*Instructions for the task*: Go over the data below line by line, and state how many lines contain the string "sidebar". Give the number only.

☆ ☆ ☆ ☆ ☆ ☆ ☆

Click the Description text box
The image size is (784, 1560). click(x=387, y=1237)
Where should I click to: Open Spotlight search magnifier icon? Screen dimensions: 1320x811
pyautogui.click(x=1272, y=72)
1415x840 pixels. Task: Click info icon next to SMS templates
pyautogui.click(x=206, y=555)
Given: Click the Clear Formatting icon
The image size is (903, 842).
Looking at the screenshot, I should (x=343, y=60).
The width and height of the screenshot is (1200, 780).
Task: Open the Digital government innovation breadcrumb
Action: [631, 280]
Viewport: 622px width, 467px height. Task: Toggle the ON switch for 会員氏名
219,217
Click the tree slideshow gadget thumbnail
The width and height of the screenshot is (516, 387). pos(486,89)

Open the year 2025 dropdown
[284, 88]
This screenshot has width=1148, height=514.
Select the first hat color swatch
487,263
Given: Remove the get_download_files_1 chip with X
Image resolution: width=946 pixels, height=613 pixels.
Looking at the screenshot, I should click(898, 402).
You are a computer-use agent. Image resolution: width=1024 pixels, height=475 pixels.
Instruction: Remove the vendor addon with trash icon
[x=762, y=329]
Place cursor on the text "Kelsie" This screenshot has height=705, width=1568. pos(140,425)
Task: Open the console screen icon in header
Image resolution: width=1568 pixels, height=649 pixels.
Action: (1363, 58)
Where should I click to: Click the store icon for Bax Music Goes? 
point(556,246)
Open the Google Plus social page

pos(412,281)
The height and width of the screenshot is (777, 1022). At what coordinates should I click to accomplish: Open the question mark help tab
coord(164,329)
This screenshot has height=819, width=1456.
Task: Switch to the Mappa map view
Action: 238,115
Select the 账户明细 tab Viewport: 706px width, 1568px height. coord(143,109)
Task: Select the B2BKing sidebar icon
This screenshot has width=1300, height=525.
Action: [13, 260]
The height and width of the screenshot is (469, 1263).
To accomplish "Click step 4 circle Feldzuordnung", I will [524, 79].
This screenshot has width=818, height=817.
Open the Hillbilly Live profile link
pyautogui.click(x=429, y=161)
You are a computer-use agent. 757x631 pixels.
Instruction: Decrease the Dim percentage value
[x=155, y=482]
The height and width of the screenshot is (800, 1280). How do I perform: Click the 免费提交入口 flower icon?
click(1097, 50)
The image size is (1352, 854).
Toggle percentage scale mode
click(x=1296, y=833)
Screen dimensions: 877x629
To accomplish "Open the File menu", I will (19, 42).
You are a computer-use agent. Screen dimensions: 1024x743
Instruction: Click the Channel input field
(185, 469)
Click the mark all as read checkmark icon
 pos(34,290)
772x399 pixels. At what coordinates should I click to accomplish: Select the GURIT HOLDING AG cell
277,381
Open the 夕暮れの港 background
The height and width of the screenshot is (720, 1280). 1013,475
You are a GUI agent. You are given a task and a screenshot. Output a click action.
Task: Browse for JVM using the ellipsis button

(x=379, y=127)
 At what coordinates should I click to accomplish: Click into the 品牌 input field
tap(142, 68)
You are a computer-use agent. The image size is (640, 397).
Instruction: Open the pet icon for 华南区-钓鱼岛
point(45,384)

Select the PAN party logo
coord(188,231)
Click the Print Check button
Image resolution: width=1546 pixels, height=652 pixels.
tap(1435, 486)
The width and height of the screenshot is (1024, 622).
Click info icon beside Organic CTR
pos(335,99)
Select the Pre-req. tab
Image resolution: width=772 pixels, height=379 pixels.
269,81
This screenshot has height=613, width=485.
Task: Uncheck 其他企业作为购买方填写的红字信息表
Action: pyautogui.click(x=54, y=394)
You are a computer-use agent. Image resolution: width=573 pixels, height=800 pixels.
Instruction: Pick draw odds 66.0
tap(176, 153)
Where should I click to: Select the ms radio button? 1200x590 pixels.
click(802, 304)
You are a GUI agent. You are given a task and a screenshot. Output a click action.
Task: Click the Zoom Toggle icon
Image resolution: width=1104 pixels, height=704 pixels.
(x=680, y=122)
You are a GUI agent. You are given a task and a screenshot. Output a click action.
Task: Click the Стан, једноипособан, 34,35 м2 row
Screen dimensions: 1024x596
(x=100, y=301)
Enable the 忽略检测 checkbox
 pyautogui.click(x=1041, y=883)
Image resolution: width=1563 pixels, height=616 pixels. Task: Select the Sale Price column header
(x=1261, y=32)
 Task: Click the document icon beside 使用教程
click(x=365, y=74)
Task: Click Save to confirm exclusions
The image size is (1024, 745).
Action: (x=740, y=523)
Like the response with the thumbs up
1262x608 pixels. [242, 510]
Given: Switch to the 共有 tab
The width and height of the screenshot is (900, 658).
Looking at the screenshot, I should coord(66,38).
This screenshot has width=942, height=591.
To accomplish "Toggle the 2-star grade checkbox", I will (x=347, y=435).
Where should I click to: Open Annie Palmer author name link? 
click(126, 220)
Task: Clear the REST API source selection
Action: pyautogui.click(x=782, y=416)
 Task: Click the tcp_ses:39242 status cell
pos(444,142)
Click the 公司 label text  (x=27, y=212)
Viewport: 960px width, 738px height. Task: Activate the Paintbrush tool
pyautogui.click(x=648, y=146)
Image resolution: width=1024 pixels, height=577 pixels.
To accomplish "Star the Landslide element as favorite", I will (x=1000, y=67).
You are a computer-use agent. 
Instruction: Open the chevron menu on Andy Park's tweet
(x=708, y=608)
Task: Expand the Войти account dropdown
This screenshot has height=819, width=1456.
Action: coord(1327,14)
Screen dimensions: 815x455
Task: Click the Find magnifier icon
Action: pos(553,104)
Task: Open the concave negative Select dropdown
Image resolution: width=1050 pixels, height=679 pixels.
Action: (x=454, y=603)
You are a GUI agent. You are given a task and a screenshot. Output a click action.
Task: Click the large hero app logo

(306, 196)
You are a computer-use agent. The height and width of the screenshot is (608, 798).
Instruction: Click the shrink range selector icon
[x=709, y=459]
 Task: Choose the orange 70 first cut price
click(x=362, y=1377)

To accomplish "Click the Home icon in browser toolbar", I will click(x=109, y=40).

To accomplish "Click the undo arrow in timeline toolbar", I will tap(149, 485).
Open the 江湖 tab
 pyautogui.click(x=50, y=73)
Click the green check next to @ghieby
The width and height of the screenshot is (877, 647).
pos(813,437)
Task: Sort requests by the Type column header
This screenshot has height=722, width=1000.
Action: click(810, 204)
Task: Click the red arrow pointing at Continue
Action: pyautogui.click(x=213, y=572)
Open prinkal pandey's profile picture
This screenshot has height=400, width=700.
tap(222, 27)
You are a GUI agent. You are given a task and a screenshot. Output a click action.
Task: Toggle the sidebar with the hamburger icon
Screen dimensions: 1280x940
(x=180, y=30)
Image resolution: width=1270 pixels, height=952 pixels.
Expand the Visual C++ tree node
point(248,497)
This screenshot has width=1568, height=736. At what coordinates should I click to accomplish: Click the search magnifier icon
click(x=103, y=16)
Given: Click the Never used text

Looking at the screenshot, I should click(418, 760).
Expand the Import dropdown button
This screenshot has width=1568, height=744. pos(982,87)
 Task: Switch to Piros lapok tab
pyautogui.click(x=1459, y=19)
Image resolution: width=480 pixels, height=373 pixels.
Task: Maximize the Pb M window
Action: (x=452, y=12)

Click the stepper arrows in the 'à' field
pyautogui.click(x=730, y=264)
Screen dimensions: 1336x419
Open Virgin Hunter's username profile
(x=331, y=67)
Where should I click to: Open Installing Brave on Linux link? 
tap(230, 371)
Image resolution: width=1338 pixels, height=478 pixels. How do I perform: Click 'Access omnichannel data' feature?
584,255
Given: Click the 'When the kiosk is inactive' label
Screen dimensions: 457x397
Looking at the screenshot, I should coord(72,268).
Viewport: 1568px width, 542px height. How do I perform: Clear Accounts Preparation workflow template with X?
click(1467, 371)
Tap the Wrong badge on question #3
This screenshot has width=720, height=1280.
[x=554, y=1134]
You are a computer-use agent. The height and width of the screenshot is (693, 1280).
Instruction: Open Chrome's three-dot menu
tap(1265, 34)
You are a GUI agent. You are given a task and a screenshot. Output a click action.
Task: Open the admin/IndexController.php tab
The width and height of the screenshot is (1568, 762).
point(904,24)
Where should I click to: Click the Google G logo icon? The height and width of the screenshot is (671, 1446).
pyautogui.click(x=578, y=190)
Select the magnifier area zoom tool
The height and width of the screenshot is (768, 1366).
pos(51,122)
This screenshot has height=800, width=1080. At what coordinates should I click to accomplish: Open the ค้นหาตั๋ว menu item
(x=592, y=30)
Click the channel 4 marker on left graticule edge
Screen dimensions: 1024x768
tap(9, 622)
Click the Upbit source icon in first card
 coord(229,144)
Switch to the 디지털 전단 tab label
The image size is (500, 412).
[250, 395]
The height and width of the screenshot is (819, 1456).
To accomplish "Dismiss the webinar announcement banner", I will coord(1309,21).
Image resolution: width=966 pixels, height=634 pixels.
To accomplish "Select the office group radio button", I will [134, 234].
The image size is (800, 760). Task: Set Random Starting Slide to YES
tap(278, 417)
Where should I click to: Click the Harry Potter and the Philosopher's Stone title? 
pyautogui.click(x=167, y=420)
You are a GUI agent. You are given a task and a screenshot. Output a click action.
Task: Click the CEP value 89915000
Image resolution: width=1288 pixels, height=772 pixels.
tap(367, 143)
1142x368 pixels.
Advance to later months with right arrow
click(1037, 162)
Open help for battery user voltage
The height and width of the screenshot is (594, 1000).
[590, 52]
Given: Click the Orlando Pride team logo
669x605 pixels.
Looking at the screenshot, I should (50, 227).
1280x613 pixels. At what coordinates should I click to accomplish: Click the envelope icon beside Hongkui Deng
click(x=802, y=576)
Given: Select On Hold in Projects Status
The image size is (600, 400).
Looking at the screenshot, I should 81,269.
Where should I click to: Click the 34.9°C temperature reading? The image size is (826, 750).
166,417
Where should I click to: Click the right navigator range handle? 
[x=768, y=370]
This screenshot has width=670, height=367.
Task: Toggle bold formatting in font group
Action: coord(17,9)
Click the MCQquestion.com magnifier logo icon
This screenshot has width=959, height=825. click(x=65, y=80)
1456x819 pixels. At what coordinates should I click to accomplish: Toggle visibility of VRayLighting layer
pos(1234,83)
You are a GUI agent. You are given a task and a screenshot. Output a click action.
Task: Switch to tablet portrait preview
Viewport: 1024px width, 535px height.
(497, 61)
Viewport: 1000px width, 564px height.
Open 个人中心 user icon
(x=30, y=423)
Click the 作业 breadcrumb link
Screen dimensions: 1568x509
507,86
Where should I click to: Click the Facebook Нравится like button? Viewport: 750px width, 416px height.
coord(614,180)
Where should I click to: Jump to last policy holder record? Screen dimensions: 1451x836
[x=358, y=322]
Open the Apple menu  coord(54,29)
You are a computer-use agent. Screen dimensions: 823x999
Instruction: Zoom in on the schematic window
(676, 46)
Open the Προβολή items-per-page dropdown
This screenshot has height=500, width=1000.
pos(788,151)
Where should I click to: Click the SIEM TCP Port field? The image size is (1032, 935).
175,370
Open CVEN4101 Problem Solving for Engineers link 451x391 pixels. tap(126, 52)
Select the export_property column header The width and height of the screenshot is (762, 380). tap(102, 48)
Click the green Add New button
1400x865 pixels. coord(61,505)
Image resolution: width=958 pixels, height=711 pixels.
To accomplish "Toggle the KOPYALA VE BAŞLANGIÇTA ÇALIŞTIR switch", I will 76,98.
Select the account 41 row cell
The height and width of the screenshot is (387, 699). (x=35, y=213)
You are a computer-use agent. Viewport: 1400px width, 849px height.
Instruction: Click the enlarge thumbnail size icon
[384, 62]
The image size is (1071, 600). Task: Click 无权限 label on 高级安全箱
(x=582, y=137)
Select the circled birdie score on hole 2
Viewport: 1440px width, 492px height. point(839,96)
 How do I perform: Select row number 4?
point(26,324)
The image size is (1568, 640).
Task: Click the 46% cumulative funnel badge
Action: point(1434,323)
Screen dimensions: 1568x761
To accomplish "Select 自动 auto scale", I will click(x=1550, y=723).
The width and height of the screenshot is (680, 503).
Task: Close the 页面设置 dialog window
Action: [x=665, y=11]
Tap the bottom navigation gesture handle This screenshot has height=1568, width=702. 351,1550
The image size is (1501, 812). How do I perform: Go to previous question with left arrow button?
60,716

☆ ☆ ☆ ☆ ☆ ☆ ☆

*Solution for this problem*: 2